The first was related to the timing of the change.  The change happened just one day before some of SEBI’s new directives were to come into force.  Any change on or after 1 March would require a fund house to intimate investors via email or SMS, at least three working days prior to effecting the change.  Thus, by making the change on 28 Feb, ABSL MF managed to sidestep that requirement.  Also, since the change happened on the last day of the month, it would have a negligible impact on the average expense ratio for the month, which is the number that the fund house reports in the monthly fact sheet.  So, if someone tracked expense ratio changes via the fact sheet, the change would not be detected/ suspected until the first week of April, when the next month’s fact sheet would be released.

The second dubious aspect of this change was that it was not made in isolation.  By my count, on 28 Feb, at one go, ABSL MF increased the expense ratios across as many as 38 schemes, some of which had not seen any change in their expense ratios in over a year.  Furthermore, of these, 21 were closed-end schemes.  Why is that relevant?  Those who are familiar with SEBI’s new directives will know that one of the circulars issued by it stipulated that schemes where exit load was not levied, or was not applicable, and where an additional 0.20% was being charged, would not be allowed to do so any longer.  This was especially directed at closed-end schemes, where such expenses were widely being charged.  In other words, it would seem that the increases by ABSL MF in the base expense ratios of these 21 schemes were made to negate the cuts imposed by SEBI. 

There was one last thing that I found particularly disturbing, and that was that some of the open-end schemes in which expense ratios were increased, are among the largest in their respective categories, by AUM.  Take ABSL Cash Plus, for example.  As on 28 Feb, this scheme had AUM of 43,997 crore which makes it, by far, the largest liquid scheme in the industry, by AUM.  A scheme of that size would be expected to have significant economies of scale and would be expected to have among the lowest expense ratio in its category.  Going by the average expense ratio for Feb 2018, which was 0.03% for the direct plan, and 0.12% for the regular plan, that would appear to be true.   But in the case of this scheme, too, the expense ratios of both plans saw a steep increase on 28 Feb, to ~0.19% for the direct plan, and ~0.28% for the regular plan.  Could there be a reasonable justification for such a hike?  I can’t think of any, other than to make money for the AMC.  If my maths is correct, going by the Feb-end AUM, the increase in the expense ratios of this scheme alone, would have resulted in additional income to the AMC of ~19 lakhs per day.
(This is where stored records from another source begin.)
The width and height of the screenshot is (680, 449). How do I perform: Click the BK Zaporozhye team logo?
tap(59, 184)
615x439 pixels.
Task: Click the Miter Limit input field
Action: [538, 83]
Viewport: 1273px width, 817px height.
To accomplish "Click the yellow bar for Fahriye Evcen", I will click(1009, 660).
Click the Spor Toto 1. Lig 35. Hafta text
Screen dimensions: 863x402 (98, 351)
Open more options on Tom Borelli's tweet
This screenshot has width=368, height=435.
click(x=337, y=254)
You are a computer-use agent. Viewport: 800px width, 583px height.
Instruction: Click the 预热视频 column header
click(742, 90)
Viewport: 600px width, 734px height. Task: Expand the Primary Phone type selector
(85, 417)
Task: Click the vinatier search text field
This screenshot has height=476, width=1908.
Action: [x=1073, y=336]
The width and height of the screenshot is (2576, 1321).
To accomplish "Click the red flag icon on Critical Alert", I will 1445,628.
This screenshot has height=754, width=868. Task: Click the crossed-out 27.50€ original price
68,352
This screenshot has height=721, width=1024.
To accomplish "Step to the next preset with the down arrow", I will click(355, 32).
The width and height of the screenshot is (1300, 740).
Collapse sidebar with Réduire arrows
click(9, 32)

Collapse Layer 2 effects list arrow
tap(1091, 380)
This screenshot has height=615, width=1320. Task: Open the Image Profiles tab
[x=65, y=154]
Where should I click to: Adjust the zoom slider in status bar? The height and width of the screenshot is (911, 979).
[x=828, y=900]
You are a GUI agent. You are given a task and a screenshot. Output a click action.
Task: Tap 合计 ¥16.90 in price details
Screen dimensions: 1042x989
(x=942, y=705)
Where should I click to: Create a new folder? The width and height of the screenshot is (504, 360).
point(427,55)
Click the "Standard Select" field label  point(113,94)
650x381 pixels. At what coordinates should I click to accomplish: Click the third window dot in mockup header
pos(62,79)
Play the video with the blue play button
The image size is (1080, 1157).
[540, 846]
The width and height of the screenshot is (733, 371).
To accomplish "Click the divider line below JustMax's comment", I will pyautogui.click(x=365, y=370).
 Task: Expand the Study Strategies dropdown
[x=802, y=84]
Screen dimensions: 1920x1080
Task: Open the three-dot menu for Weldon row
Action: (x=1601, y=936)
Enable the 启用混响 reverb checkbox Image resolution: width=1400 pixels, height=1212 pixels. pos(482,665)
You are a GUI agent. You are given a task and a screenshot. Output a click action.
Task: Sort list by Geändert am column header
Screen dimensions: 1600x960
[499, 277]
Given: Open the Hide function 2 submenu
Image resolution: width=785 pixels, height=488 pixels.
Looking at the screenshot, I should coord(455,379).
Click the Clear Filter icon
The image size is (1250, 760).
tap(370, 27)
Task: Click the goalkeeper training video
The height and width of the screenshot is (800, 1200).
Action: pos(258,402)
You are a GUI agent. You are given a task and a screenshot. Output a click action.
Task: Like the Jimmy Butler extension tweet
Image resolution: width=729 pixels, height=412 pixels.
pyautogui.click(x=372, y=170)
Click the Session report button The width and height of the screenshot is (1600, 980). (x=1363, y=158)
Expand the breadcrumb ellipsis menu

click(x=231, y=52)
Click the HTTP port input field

And what about the information given on the Value Research and Morningstar websites? 

It would appear that both these entities have been content to take data on expense ratios from the fund house monthly fact sheets, and not bother with any intra-month changes.  Well, the times are changing, and given the present requirement of daily reporting of expense ratios by fund houses, they’ll have to consider updating data more frequently.  For now, I’d be careful about relying on what they report.  If you want authentic information related to expense ratios, the only place I would recommend is each fund house’s website.

Update (27 March 2018): Some evidence has come to light that suggests that the file with the expense ratio changes on 28 Feb 2018 was actually uploaded on the ABSL MF website only on the evening of 1 March 2018.  If correct, it makes the actions of ABSL MF even more troubling.